## Directions:
From the DecisionTreeFeatures documentation below, reproduce word for word the passage that begins at the words "Features that result from the" and stops after "by simpler models.".

## Source document:
=-=-=

DecisionTreeFeatures#

class feature_engine.creation.DecisionTreeFeatures(variables=None, features_to_combine=None, precision=None, cv=3, scoring='neg_mean_squared_error', param_grid=None, regression=True, random_state=0, missing_values='raise', drop_original=False)[source]#

DecisionTreeFeatures() adds new variables to the data that result of the output of decision trees trained with one or more features.

Features that result from the predictions of decision trees are likely monotonic with the target and therefore could improve the performance of linear models. Features that result from decision trees trained on various features can help capture feature interactions that could otherwise be missed by simpler models.

DecisionTreeFeatures() works only with numerical variables. You can pass a list of variables to use as inputs of the decision trees. Alternatively, the transformer will automatically select and combine all numerical variables.

Missing data should be imputed before using this transformer.

More details in the User Guide.

Parameters

variables: list, default=None

The list of numerical variables to transform. If None, the transformer will automatically find and select all numerical variables.

features_to_combine: integer, list or tuple, default=None

Used to determine how the variables indicated in variables will be combined to obtain the new features by using decision trees. If integer, then the value corresponds to the largest size of combinations allowed between features. For example, if you want to combine three variables, [“var_A”, “var_B”, “var_C”], and:

features_to_combine = 1, the transformer returns new features based on
the predictions of a decision tree trained on each individual variable, generating 3 new features.

features_to_combine = 2, the transformer returns the features from
features_to_combine=1, plus features based on the predictions of a decision tree based on all possible combinations of 2 variables, i.e., (“var_A”, “var_B”), (“var_A”, “var_C”), and (“var_B”, “var_C”), resulting in a total of 6 new features.

features_to_combine = 3, the transformer returns the features from
features_to_combine=2, plus one additional feature based on the predictions of a decision trained on the 3 variables, [“var_A”, “var_B”, “var_C”], resulting in a total of 7 new features.

If list, the list must contain integers indicating the number of features that should be used as input of a decision tree. For example, if the data has 4 variables, [“var_A”, “var_B”, “var_C”, “var_D”] and and features_to_combine = [2,3], then all possible combinations of 2 and 3 v ariables will be returned. That’ll result in the following combinations: (“var_A”, “var_B”), (“var_A”, “var_C”), (“var_A”, “var_D”), (“var_B”, “var_C”), (“var_B”, “var_D”), (“var_C”, “var_D”), (“var_A”, “var_B”, “var_C”), (“var_A”, “var_B”, “var_D”), (“var_A”, “var_C”, “var_D”), and (“var_B”, “var_C”, “var_D”).

=-=-=

## Record list:

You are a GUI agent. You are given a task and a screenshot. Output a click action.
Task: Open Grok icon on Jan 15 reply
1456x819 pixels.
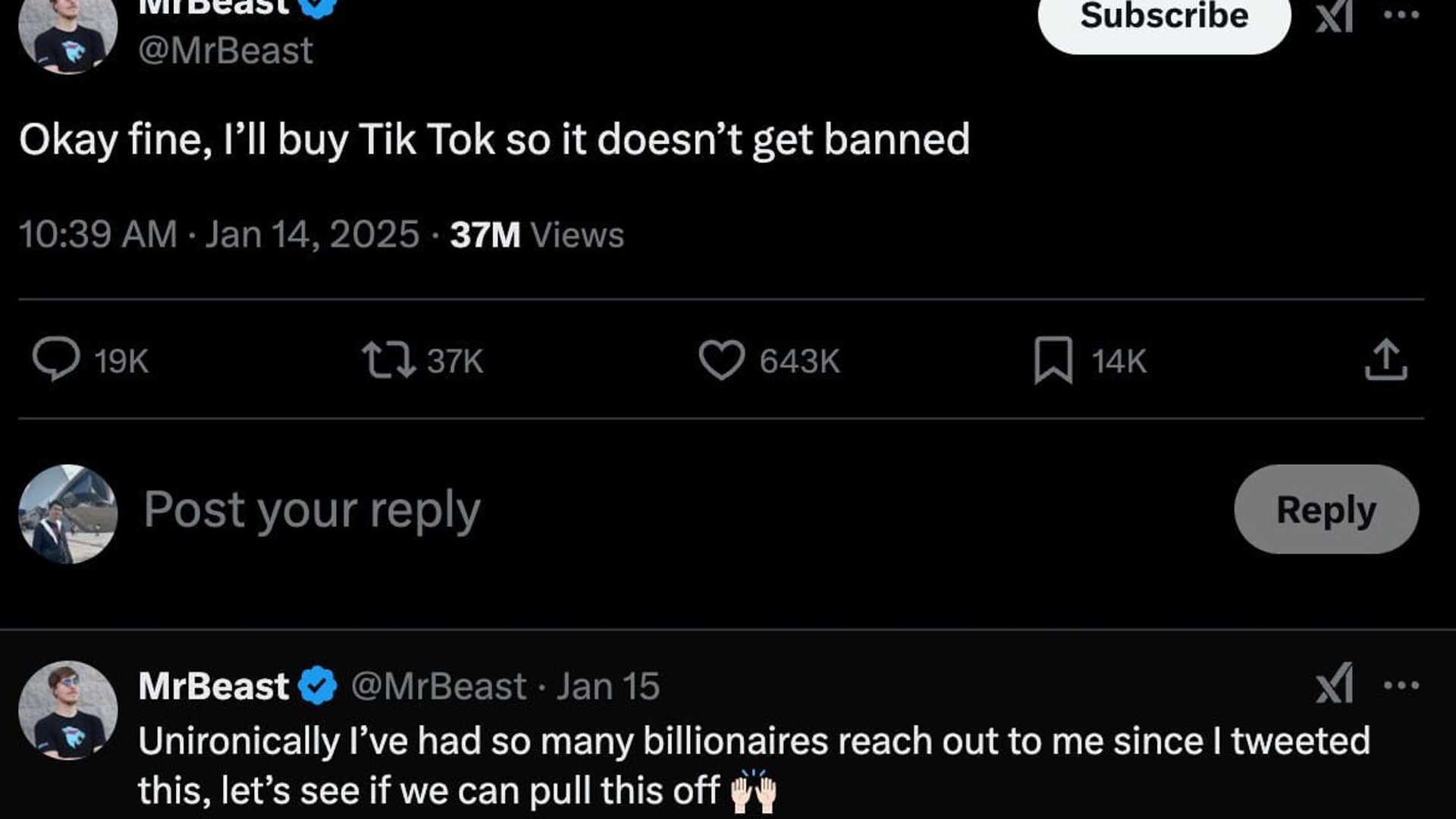pos(1334,684)
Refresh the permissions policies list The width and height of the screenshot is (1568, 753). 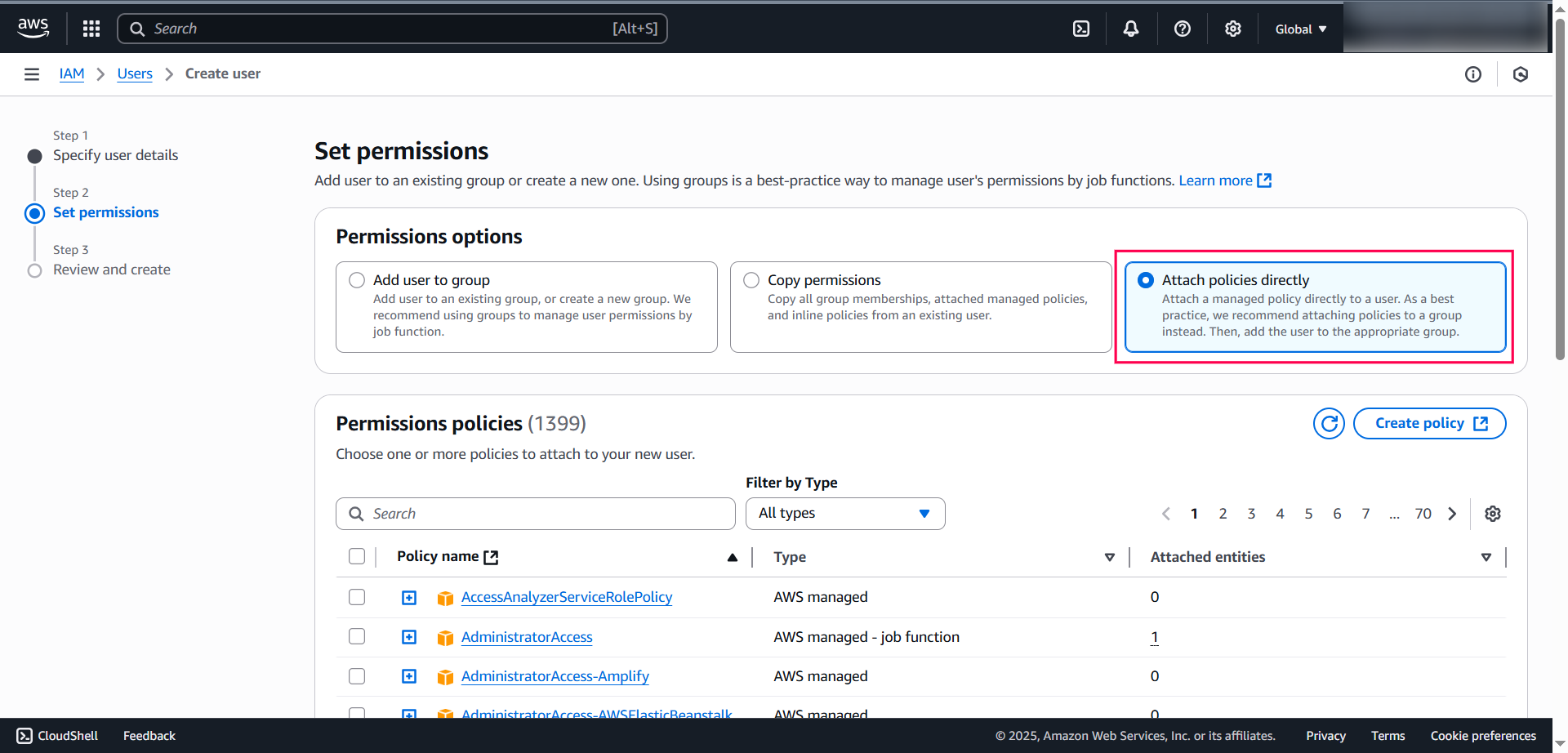[1329, 423]
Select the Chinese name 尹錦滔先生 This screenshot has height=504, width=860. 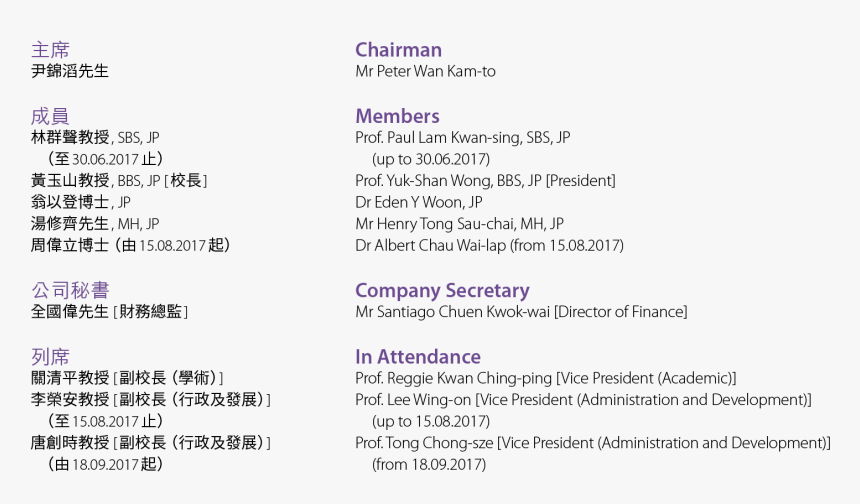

=-=-=

## Answer to this problem:
Features that result from the predictions of decision trees are likely monotonic with the target and therefore could improve the performance of linear models. Features that result from decision trees trained on various features can help capture feature interactions that could otherwise be missed by simpler models.